I landed in Dhaka late morning and was taken on a 6 hour drive by car and ferry to Barisal where I spoke at the big Baptist church there. Like so many of the Baptist churches in Bangladesh , this had been fo unded by William Carey nearly 200 years ago. 
Peter Sarkar who visited Oasis a few years ago was hosting me and after travelling many miles after the meeting he took me to stay at his fathers house. Everywhere I travelled in Bangladesh I could see that it was even less developed than India. Most was rural and agricultural
When I woke up on my first morning there I was taken on a tour of the village seeing the damage that had been done to the area by the hurricane ; this trip was on what was called a van a bicycle with a small flat bed area that one or more passengers or goods ! 
Bangladesh is a stunning place with maybe 60% of the land under water. Its full of rivers and waterways and paddy fields. Once outside of the greyness of Dhaka it was a joy to travel and see masses of green paddy fields and water ways. I went to visit a local school where I was garlanded and my way was strewn with marigold petals! The children performed dances and songs for me and told me about the needs that they had. The school had a handful of teachers who were being paid only £12 per month.  No modern desks or chairs and a library with no books in it. I distributed school uniforms to the children and they presented me with a wooden bowl and a carved cow feeding a calf.

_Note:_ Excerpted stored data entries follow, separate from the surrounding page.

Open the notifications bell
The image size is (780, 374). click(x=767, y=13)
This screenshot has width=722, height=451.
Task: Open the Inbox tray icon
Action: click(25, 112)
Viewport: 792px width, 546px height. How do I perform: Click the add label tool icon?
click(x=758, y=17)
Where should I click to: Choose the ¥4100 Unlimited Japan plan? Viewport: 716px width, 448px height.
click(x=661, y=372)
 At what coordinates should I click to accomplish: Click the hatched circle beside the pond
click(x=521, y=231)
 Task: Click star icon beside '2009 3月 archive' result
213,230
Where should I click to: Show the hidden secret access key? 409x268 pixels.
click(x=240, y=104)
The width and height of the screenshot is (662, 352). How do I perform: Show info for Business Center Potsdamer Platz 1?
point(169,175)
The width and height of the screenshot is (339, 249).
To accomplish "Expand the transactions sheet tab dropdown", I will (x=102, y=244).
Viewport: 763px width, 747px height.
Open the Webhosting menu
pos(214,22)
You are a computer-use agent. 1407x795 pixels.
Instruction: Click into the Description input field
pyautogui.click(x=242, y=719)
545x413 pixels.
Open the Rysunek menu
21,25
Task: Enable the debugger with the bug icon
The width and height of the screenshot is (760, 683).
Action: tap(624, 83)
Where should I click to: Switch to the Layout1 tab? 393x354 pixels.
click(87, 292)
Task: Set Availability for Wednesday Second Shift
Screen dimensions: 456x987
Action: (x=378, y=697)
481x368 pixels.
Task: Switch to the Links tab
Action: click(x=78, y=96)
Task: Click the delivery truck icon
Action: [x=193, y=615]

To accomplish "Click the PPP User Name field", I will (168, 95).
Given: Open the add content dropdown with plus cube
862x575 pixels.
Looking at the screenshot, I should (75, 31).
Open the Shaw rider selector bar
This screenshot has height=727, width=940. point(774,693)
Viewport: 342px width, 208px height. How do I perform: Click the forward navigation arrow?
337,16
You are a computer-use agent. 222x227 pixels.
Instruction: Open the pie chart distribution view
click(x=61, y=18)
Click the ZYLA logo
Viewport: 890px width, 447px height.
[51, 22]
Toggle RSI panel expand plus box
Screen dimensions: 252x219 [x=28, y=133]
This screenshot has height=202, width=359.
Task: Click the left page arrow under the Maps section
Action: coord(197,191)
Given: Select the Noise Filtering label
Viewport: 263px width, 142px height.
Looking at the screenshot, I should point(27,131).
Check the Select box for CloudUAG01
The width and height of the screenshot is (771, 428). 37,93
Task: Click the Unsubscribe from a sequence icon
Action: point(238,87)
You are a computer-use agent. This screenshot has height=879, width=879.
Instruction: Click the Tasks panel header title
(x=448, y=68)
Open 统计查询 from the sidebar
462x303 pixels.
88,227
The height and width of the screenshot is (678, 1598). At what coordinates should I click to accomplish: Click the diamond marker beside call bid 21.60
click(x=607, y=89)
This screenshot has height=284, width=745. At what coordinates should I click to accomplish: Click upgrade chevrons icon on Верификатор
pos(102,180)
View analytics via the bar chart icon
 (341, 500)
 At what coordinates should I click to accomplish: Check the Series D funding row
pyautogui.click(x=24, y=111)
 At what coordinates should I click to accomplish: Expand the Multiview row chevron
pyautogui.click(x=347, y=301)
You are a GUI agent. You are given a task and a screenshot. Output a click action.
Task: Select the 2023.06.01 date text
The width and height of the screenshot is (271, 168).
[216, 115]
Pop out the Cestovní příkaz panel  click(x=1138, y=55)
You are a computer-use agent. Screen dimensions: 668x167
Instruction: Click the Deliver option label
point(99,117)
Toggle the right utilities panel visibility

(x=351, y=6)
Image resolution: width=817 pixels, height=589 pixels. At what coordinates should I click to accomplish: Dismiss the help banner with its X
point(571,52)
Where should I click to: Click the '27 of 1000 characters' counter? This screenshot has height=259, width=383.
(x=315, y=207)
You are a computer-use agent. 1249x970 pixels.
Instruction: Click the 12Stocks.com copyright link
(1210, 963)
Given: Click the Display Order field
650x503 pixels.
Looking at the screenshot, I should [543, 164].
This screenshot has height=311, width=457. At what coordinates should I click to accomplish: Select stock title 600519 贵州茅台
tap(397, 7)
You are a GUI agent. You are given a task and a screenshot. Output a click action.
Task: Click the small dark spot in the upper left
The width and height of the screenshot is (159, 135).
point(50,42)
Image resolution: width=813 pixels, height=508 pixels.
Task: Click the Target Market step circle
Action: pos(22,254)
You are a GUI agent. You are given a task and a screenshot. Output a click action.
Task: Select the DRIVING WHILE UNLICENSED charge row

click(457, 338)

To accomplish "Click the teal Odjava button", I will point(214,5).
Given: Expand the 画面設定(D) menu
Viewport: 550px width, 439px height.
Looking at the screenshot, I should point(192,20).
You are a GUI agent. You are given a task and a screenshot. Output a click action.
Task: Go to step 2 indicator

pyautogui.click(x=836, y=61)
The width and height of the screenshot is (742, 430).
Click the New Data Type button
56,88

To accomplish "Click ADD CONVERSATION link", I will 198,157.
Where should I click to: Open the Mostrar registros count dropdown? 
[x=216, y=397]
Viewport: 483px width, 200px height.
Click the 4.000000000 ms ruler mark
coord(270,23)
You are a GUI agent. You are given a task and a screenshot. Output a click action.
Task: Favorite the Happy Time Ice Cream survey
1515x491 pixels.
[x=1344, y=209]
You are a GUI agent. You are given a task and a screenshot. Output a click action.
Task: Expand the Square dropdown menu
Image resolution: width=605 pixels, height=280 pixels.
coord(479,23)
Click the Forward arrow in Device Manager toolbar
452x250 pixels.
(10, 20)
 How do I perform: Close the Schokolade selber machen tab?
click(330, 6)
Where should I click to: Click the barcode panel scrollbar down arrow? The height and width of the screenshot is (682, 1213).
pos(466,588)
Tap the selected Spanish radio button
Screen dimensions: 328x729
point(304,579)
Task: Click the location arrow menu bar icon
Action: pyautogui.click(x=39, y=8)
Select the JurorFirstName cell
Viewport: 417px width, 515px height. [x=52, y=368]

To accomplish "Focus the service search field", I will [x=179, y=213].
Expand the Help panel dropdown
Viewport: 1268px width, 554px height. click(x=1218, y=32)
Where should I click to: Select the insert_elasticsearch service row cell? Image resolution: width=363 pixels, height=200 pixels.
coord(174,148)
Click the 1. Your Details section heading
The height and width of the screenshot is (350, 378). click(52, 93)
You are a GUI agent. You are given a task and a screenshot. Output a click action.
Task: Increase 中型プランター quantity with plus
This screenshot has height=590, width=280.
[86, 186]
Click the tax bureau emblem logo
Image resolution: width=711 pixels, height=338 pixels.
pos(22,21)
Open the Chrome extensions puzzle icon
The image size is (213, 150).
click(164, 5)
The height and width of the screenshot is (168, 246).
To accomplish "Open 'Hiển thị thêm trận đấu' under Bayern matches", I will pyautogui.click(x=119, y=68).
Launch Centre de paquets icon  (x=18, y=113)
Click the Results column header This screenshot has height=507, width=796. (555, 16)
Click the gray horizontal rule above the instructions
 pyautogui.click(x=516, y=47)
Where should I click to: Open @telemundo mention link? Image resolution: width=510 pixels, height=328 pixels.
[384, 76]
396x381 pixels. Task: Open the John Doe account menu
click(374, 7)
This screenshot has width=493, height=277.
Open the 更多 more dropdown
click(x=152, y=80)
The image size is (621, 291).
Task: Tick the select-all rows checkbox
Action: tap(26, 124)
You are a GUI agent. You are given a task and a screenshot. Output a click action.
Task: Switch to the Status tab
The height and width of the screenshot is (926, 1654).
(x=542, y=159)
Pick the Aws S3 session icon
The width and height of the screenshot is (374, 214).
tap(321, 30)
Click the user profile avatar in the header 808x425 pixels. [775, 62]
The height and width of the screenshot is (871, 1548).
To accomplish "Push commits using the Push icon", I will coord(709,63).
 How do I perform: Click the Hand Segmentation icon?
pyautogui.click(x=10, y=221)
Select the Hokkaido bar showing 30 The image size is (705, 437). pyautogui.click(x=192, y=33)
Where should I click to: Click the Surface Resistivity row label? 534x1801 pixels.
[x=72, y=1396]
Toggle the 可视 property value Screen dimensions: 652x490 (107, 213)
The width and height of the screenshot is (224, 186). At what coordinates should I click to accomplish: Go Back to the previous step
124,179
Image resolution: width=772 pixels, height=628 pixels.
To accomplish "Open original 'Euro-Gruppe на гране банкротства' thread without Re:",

I really felt for that school; I'd love to be able to do something to see the teachers better paid and the school better equipped. The vision is to build a childrens home on the land and a shelter for the surrounding villages when the yearly floods come to this low lying area.
Everywhere colourful dances were performed in the churches and the people sang and praised God for hours. Out of their poverty they wanted to give me to me ; garlands , flowers , traditional costume ; it was quite overwhelming
Everywhere I went I felt overwhelmed by the sense of need and by the hundreds of pairs of eyes looking at me as though I would be able to bring the answer to their financial needs whether that be the rebuilding of their church after it had been devastated by the hurricane or to provide fertiliser for this years paddy crop.
This picture is of a Methodist Church that was devastated by the hurricane. We stood outside it with the forlorn pastor. We recently lost part of our church roof in high winds but there is no facility in Bangladesh for them to just make a claim on their insurance policy. It stays like this until they have the money to mend it.